The problem: Taking the line that contains "空拍照片 (1221, 299)" as the start and the last line of the data as the end, repeat exactly every line in that span, but no pictures.

----- Exercise material

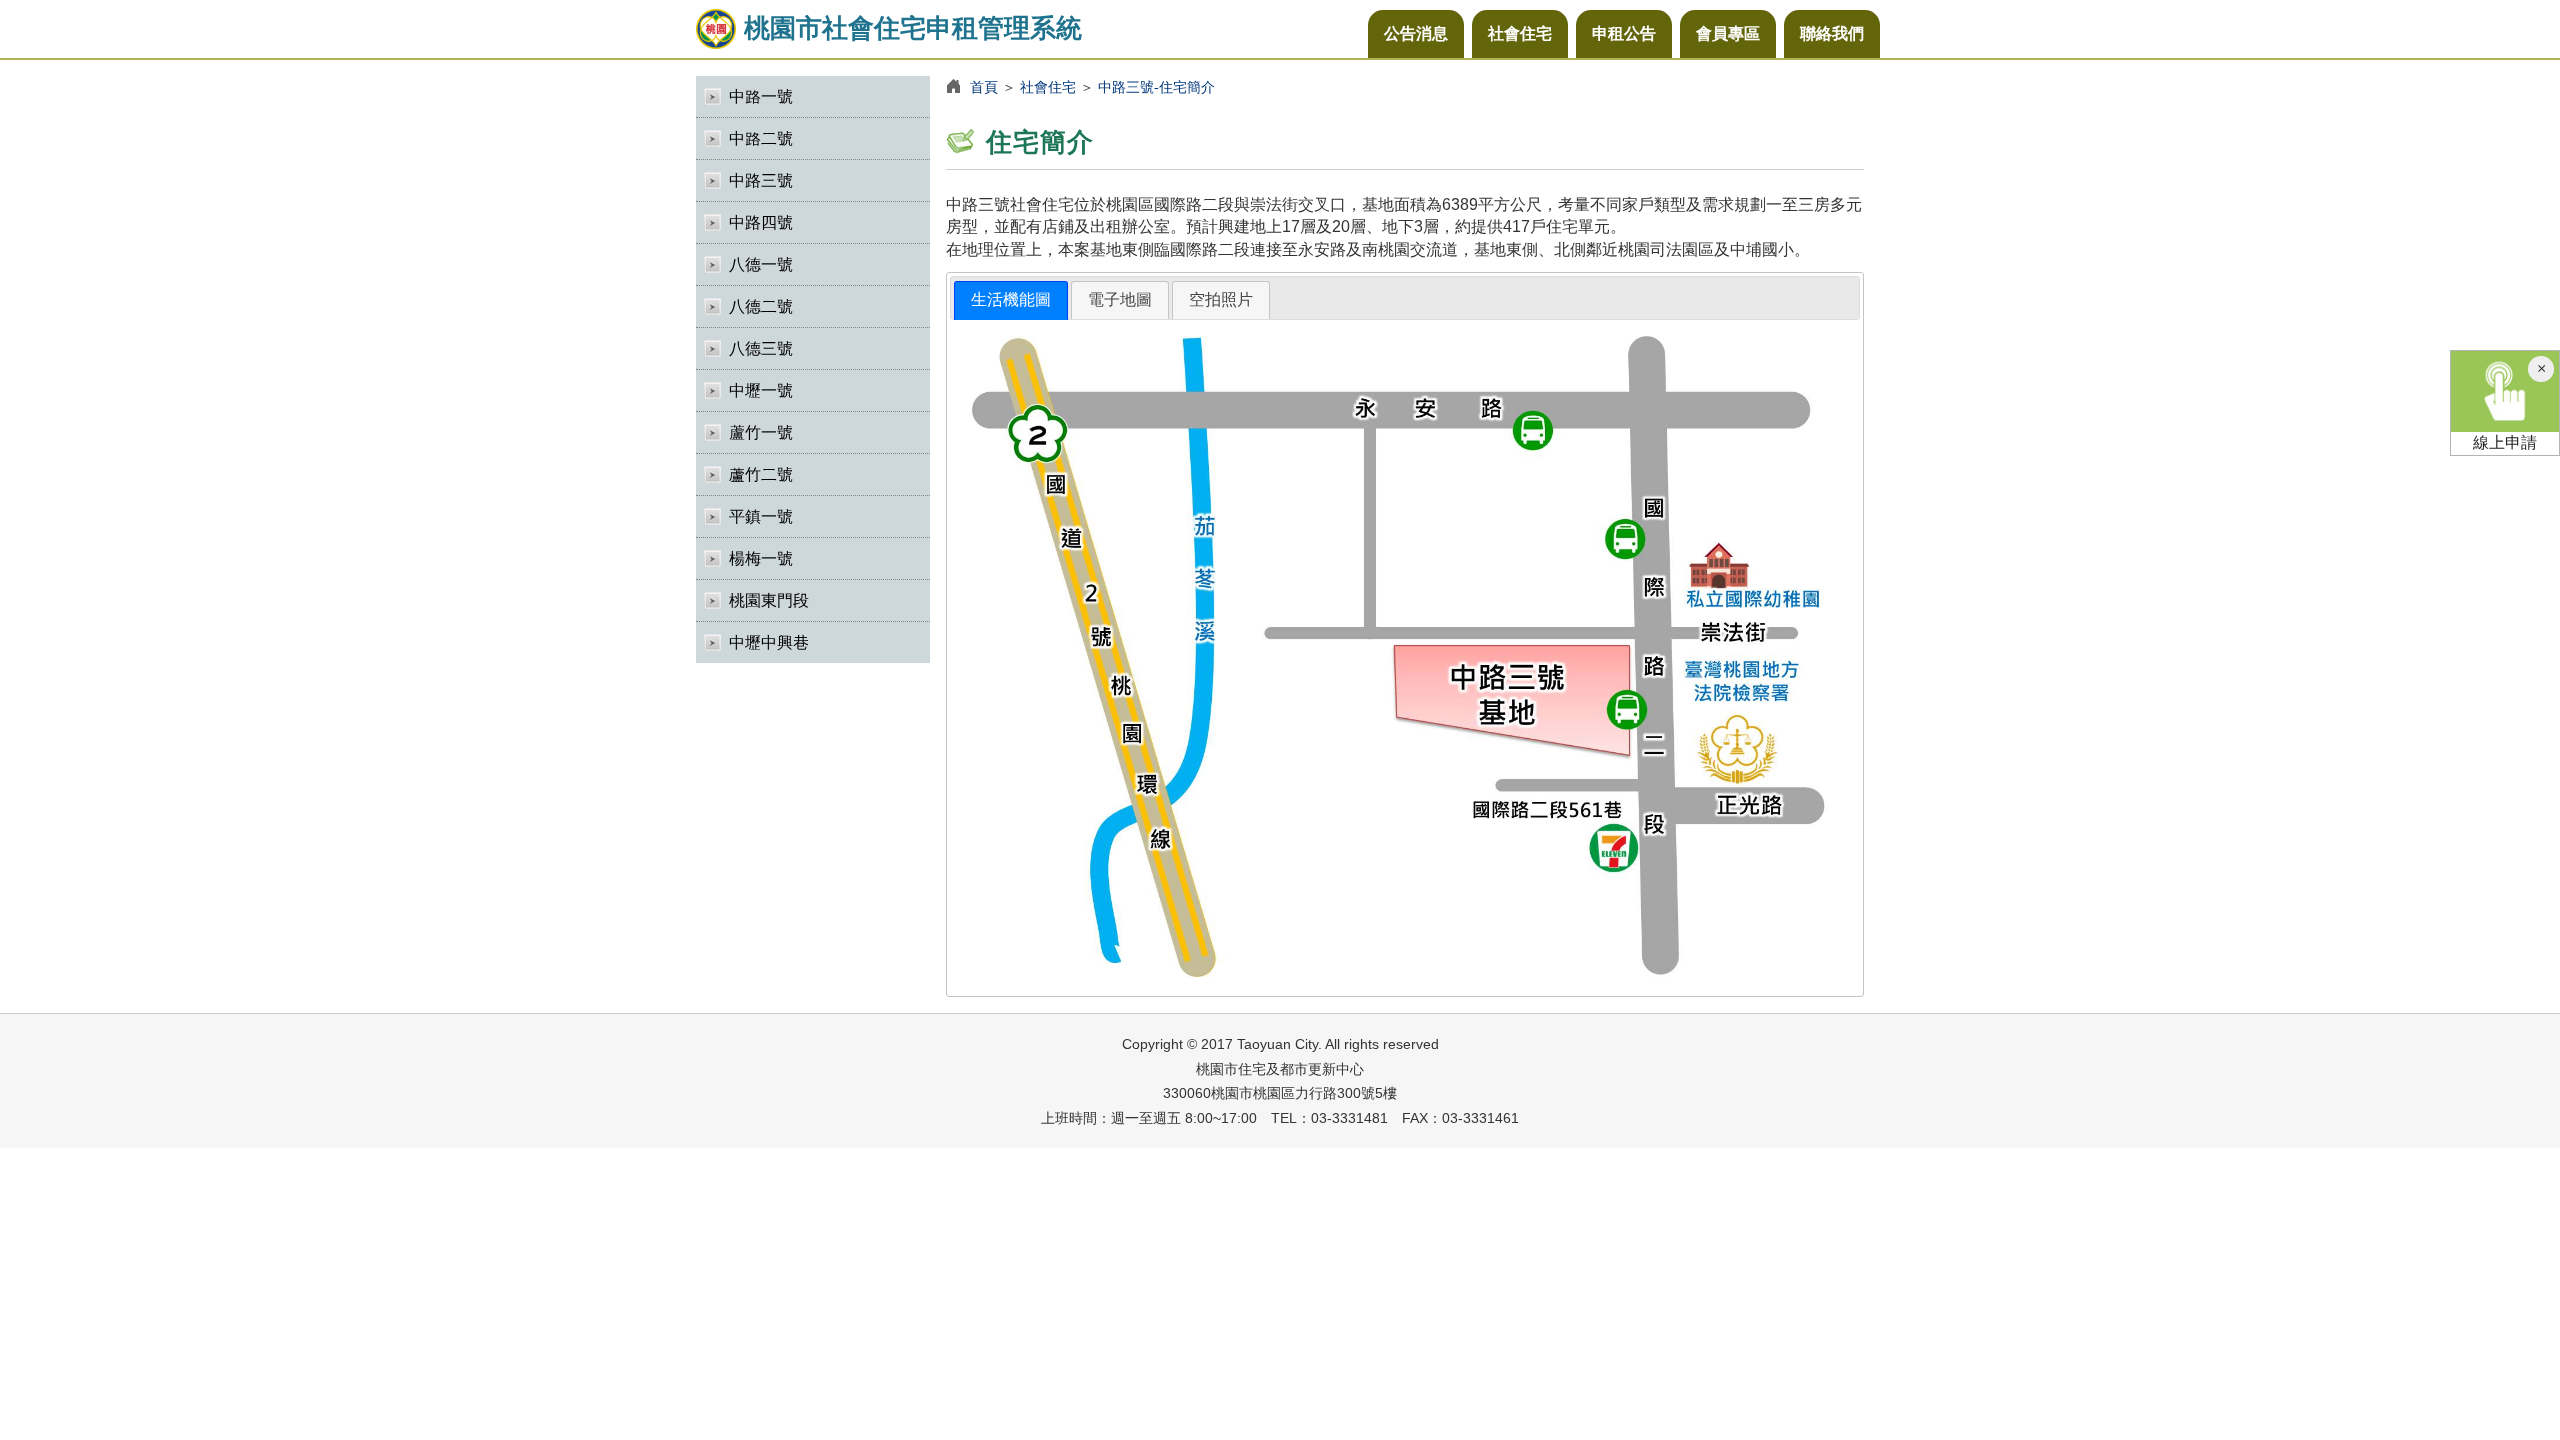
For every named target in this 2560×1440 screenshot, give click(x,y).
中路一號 (761, 96)
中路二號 (761, 138)
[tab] (1011, 300)
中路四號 (761, 222)
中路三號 (761, 180)
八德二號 (761, 306)
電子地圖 (1120, 299)
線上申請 (2505, 442)
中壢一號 (761, 390)
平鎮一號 (761, 516)
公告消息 (1416, 33)
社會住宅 (1520, 33)
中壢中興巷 (769, 642)
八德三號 (761, 348)
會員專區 (1728, 33)
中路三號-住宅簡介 (1156, 87)
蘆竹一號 (761, 432)
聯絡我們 (1832, 33)
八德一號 (761, 264)
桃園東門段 (769, 600)
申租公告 (1624, 33)
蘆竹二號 (761, 474)
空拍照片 (1221, 299)
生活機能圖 (1011, 299)
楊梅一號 (761, 558)
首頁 (984, 87)
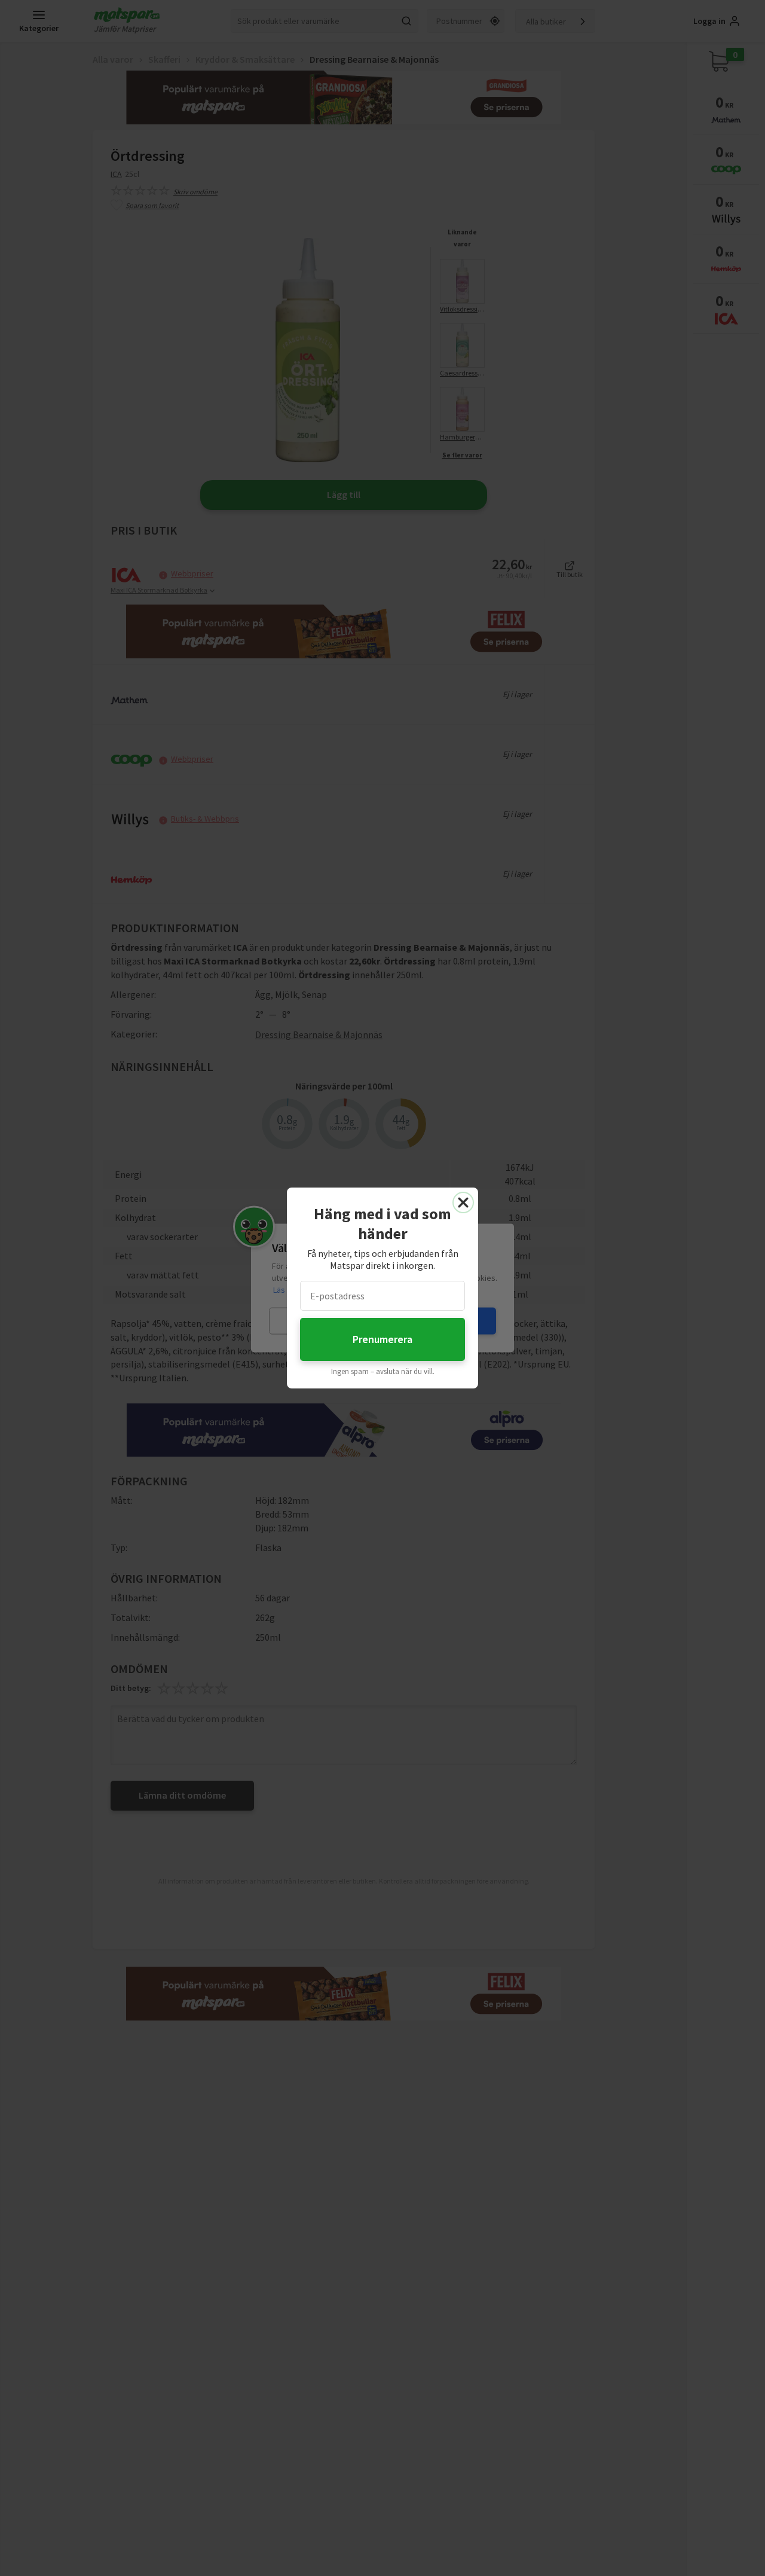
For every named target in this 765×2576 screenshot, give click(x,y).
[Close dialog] (463, 1202)
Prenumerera (382, 1339)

----------

Reply:
空拍照片 (1221, 299)
生活機能圖 (1011, 299)
楊梅一號 (761, 558)
首頁 (984, 87)
For every named target in this 765×2576 screenshot, give click(x,y).
[Close dialog] (463, 1202)
Prenumerera (382, 1339)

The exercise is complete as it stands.